Comment by awakeasleep

15 years ago

Don't use a search engine to look for it either, or visit websites related to it from a browser or location that could be tracked back to you.

And don't leave voicemails about it to someone with google voice, or talk about it to someone using google to call you. Don't talk about it internationally on skype, and don't visit untoward locations with your smartphone in your pocket. Don't drive there using gps, either.

Is there a plausible way to spread disinformation about your activity, such that if anyone ever brought up your past electronic activities you could show that there's no way to tell what's a true record and what's just random shit created by some service?

There are laws regarding the recording of conversations, and GPS usage does not leave a trail.

  • If the call was already being recorded (say for voicemail) it can simply be subpoenaed. In the eyes of the law the defendant wiretapped themselves.

    Of course the actual GPS service, involving beeping atomic clocks in space and a passive receiver in your device leaves no trail. But everybody appears to use 'GPS' to refer to "directed navigation" applications running on small computers that like to keep logs of waypoints and intended destinations. The iPhone's Maps app even takes a screenshot when you switch away from it to make it feel snappier when you return, and these pictures can be recovered forensically.

  • Indeed, although they're surprisingly inconsistent (at least as regards telephonic conversation): http://www.callcorder.com/phone-recording-law-america.htm

    I don't really see any qualitative difference between that and logging IMs, it's just that the latter is technically much easier to do.
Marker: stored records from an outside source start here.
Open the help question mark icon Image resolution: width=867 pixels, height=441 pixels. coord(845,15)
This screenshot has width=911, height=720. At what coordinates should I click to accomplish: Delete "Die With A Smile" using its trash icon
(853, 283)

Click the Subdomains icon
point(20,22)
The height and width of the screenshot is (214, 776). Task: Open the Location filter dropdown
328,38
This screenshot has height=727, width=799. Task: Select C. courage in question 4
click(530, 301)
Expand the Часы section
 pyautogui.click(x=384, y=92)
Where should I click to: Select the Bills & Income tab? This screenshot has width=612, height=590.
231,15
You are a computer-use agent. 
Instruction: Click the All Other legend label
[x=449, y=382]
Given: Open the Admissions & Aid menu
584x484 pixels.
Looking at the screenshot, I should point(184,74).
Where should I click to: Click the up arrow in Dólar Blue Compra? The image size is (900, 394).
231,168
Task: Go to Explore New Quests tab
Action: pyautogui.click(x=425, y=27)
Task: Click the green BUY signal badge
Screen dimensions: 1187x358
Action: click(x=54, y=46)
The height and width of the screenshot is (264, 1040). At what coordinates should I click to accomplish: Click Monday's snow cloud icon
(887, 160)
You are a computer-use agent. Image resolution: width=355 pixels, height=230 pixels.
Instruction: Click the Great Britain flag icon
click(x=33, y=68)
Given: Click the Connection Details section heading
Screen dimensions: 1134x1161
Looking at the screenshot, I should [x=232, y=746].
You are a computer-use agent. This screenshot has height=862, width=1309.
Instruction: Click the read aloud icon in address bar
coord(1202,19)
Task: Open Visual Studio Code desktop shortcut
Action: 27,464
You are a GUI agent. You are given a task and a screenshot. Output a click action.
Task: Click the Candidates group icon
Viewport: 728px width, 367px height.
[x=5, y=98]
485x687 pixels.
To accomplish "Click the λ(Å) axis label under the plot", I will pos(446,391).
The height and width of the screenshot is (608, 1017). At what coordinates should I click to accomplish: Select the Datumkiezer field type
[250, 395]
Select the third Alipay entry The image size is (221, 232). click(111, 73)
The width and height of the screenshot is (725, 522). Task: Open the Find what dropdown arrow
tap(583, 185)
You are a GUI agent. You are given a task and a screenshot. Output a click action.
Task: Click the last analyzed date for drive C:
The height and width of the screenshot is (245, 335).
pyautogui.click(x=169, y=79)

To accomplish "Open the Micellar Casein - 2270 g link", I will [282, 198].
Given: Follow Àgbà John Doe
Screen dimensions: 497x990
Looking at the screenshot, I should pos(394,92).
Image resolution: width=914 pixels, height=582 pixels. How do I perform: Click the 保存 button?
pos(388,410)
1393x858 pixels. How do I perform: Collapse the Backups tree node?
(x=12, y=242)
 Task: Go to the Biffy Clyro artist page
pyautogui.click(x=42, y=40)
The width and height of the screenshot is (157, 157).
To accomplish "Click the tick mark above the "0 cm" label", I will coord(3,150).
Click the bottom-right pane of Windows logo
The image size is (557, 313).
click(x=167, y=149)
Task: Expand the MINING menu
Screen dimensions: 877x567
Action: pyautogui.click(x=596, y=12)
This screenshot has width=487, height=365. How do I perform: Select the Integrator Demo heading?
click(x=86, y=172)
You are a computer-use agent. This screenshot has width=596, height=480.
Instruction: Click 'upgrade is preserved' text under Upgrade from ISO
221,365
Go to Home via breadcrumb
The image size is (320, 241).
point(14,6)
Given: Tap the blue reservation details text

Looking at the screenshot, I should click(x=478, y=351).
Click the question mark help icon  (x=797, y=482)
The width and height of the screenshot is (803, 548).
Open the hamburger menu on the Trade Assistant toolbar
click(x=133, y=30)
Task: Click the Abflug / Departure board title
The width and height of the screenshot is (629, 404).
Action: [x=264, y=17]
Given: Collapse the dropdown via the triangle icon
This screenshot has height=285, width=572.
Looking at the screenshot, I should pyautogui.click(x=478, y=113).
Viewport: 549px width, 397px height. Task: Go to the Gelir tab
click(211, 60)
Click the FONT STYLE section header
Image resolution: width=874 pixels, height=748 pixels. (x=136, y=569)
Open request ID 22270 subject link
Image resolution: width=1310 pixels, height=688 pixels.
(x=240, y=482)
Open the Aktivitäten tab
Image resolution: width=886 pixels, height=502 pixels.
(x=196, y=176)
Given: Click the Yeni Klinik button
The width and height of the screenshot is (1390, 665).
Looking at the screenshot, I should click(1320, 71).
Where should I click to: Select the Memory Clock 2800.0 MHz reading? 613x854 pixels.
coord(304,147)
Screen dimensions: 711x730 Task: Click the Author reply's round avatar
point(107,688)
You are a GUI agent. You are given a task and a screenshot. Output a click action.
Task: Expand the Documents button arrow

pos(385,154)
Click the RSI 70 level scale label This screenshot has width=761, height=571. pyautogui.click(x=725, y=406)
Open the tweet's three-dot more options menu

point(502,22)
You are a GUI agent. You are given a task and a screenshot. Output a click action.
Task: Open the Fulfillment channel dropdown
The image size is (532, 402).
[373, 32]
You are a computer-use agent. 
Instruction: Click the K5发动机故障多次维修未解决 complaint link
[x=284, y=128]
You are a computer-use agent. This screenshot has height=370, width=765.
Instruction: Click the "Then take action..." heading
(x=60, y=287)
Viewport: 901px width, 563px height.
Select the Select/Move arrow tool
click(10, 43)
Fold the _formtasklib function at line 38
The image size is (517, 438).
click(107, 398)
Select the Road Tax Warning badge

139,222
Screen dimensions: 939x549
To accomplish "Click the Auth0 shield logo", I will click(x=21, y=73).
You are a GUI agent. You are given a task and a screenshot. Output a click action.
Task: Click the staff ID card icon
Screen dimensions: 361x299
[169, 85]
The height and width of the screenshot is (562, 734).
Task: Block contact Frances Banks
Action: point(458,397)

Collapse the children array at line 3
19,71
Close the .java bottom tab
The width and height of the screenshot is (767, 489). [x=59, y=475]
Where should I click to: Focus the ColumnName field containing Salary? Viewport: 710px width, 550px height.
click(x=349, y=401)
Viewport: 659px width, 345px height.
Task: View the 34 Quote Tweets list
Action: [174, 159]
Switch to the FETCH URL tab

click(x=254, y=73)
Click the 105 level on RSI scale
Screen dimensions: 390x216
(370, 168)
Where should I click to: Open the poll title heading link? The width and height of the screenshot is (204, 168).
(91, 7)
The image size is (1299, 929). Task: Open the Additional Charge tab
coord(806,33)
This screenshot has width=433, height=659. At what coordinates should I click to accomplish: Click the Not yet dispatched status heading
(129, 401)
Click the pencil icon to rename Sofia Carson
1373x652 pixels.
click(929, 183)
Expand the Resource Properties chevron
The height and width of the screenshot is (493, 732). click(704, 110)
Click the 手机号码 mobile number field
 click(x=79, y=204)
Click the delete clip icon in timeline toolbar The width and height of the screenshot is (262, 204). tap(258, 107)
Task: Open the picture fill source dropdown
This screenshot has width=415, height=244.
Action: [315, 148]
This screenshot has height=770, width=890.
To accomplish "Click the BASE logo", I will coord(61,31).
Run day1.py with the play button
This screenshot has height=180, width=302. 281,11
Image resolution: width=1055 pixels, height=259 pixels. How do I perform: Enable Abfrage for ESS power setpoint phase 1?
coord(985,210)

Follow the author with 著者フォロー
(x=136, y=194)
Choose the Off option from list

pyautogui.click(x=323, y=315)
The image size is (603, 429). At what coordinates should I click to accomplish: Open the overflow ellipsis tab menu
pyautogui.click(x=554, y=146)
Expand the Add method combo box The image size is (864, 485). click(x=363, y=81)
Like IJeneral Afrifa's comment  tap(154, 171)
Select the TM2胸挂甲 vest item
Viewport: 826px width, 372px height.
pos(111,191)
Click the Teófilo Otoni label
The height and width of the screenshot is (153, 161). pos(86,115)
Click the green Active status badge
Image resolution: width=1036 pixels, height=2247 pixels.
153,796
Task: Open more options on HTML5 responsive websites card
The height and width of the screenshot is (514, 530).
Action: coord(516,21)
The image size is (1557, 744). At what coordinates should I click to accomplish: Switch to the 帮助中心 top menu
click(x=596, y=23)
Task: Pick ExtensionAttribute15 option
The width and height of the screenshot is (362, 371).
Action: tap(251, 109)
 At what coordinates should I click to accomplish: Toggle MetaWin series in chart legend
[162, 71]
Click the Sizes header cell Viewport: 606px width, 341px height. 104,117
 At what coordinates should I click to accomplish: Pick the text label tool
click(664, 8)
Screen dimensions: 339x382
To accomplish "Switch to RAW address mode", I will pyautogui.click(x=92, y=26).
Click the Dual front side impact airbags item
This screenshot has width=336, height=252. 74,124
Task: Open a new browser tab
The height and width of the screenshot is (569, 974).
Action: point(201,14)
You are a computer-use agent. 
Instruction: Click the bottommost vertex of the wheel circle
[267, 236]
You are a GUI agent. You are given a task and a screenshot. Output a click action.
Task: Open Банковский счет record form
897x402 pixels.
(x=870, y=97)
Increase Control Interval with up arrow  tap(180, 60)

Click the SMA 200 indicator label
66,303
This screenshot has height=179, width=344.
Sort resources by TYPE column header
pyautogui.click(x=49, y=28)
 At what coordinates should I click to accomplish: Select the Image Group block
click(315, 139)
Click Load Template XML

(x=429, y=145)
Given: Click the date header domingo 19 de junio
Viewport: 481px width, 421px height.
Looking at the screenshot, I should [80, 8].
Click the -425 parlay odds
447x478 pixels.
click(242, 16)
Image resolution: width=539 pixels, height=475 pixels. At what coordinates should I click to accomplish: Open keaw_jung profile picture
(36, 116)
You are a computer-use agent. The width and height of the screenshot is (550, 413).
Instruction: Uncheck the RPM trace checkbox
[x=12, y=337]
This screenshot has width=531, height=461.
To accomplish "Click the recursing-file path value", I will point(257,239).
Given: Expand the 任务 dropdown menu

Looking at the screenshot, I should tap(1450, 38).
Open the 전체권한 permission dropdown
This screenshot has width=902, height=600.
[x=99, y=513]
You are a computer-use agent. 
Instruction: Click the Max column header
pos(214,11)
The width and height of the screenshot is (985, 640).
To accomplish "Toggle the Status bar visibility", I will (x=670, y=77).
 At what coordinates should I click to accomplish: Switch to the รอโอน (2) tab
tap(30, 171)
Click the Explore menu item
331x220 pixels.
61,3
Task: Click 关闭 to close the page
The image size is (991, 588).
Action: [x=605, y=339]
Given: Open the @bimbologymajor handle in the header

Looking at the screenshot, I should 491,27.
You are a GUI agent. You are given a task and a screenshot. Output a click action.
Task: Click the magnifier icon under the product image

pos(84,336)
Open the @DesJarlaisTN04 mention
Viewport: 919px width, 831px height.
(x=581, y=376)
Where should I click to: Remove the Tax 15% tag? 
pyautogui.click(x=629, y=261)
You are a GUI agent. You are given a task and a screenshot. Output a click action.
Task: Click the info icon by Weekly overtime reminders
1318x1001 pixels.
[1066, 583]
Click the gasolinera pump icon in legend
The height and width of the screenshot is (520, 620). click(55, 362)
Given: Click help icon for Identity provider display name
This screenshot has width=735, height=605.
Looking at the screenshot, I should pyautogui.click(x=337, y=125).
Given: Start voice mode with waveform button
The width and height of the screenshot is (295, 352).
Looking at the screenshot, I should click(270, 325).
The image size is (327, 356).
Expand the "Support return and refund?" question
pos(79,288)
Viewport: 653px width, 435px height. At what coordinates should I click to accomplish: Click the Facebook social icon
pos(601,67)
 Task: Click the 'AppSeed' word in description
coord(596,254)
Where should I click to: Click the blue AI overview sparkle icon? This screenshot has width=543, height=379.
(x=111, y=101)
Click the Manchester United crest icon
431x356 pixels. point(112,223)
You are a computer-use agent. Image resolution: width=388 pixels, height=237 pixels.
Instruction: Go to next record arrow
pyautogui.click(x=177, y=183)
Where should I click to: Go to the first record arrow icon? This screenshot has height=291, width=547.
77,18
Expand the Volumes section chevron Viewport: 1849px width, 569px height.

But as a record of a private conversation between two people, I feel it ought to be subject to the same evaluations of admissibility.

    • Not really, since IMs are expected to be logged they can even be subpoenaed, but a recording made outside of a warranted wiretap would not be admissible evidence.

      Ditto email, log files and so on, basically any textual communication is subject to subpoena, but the 'spoken word' is expected to be transient unless you have a microphone stuck in your face or have been warned very explicitly that one is present.

      7 replies →

Why not talk on Skype? How does someone set about recording or listening in to a call made on Skype?

  • The issue here is that Zuck's IM buddy probably logged the conversation and then released to the media or as part of the law suit later. So calling is nice but there is plenty of equally efficient skype plugins for recording voice. duh.

    • Some buddy! In my naivety I was thinking of a third party.

      Thanks for the 'duh'. This is not a term I use or have heard used by anyone I know (well, that's how the world can be sometimes for English speakers outside the US) but I have now looked it up and have therefore learned something.

  • I was referring to something I had heard a while ago about the NSA requiring keys to skype encryption because it can cross international borders. Don't know how true it is.